Japan ends recession as quake scars heal; outlook dim (Reuters)
TOKYO (Reuters) ? Japan's economy rebounded as expected in the third quarter from a recession caused by a devastating March earthquake on robust exports and consumption, but persistent yen strength and sluggish global growth cloud its outlook.
Gross domestic product grew 1.5 percent in July-September from the previous quarter following three quarters of contraction, matching the median estimate by economists.
On an annualised basis, the economy expanded 6.0 percent against a forecast of a 6.1 percent rise.
Japanese policymakers worry the yen's rise driven by safe-haven demand and doubts about Europe's ability to contain its debt crisis could stall export growth and damage the economy before reconstruction spending trickles in.
Some economists predict the economy may shrink again in the final quarter of this year as floods in Thailand and moderating growth of emerging economies add to its woes.
"Growth in the fourth quarter is likely to slow partly due to the flooding in Thailand," said Yasuo Yamamoto, senior economist at Mizuho Research Institute in Tokyo.
"Looking further ahead, public works spending is likely to start rising as reconstruction work gathers pace and this will contribute to GDP. However, external demand isn't likely to contribute much to Japan's growth in the future due to Europe's problems."
Net exports contributed 0.4 percentage point to GDP growth, the first positive contribution in five quarters, thanks to companies' quick efforts to mend supply chains and factories broken by the March earthquake and tsunami.
Private consumption, which makes up about 60 percent of the economy, grew a stronger than expected 1.0 percent, while corporate capital spending was up 1.1 percent in line with forecast.
Japan's economy was knocked into a recession by the March disaster that devastated northeast coasts and triggered the world's worst nuclear crisis since Chernobyl In 1986.
Its recovery prospects are increasingly under threat despite Tokyo's attempts to tame the high-flying currency, driven by safe-haven demand and doubts about Europe's ability to contain its debt crisis.
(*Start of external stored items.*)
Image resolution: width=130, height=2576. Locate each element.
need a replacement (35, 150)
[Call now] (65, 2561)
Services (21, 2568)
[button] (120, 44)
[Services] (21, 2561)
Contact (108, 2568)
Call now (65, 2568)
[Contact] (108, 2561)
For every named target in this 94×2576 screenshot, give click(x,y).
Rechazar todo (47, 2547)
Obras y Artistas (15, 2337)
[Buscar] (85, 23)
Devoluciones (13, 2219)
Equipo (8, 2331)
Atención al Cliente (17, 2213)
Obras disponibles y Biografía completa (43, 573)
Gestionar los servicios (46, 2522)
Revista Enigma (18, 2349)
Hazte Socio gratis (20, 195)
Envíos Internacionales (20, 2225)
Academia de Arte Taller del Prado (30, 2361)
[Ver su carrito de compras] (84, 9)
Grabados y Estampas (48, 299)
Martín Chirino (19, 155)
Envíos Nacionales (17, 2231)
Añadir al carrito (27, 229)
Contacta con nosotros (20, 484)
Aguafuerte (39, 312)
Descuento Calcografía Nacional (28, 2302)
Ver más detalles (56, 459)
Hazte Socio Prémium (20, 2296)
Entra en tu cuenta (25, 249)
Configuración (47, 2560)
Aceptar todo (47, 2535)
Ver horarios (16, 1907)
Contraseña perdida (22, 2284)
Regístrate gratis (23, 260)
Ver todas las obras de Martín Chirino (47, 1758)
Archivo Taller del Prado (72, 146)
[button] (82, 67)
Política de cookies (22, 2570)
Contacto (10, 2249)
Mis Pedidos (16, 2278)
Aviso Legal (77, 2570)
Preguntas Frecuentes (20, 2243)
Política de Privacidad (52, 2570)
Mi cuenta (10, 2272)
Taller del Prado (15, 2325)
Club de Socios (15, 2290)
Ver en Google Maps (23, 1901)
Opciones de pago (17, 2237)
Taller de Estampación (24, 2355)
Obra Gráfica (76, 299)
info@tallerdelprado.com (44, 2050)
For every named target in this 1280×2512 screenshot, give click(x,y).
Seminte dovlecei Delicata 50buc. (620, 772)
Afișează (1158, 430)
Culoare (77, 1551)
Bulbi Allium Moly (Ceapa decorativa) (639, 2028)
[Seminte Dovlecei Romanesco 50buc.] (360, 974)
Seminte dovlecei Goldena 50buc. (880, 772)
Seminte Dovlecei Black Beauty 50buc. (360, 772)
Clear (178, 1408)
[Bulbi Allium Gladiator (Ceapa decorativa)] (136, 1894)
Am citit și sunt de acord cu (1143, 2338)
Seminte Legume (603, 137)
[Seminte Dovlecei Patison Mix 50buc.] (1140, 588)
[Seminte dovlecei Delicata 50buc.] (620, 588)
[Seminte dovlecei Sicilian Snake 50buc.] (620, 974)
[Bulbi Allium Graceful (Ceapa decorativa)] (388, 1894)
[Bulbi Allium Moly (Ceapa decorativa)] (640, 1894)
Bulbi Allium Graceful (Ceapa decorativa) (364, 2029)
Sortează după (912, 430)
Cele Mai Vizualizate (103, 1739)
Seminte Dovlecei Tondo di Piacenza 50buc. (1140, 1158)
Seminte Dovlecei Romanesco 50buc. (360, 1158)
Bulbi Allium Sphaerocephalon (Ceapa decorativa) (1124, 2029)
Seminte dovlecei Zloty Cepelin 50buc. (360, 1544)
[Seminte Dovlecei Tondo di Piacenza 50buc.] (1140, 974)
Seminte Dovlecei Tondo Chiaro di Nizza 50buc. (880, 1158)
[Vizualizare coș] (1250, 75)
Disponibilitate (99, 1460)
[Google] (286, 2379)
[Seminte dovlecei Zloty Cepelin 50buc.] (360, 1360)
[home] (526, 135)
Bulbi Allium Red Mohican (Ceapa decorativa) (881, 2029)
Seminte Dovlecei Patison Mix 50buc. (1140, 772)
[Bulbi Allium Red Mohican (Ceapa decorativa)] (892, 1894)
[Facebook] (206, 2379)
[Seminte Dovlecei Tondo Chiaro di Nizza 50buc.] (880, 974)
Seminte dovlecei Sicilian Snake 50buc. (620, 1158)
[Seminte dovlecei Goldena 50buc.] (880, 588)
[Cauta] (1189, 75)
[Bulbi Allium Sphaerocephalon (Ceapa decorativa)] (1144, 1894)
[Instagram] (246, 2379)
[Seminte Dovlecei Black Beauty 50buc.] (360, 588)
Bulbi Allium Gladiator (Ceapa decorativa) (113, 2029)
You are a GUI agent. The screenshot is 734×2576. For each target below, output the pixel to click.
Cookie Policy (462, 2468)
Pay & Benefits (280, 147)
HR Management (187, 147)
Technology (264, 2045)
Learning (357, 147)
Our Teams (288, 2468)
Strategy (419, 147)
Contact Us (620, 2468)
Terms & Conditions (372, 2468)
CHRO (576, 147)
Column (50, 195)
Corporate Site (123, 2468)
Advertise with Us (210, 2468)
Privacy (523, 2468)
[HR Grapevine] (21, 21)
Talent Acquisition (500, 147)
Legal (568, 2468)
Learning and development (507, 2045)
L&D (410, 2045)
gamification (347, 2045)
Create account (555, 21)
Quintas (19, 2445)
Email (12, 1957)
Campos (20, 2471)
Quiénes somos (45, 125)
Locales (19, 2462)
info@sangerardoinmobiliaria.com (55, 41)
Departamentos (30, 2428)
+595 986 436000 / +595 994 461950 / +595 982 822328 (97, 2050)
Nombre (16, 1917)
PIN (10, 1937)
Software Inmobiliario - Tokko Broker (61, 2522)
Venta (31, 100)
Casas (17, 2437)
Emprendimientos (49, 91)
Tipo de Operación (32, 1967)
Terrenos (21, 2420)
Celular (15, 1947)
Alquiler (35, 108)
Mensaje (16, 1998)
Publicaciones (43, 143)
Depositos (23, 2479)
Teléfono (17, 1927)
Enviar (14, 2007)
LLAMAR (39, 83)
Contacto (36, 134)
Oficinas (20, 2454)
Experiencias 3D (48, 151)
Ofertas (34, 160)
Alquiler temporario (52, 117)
Japanese authorities sold a record amount of yen worth an estimated 7.7 trillion yen($100 billion)and the Bank of Japan eased monetary policy last month but those steps had only short-lived impacts.
Data last week showed companies were pessimistic about the outlook, although the planed 12.1 trillion yen ($157 billion)supplementary budget to finance post-quake reconstruction keeps intact market expectations for a boost from reconstruction-related demand.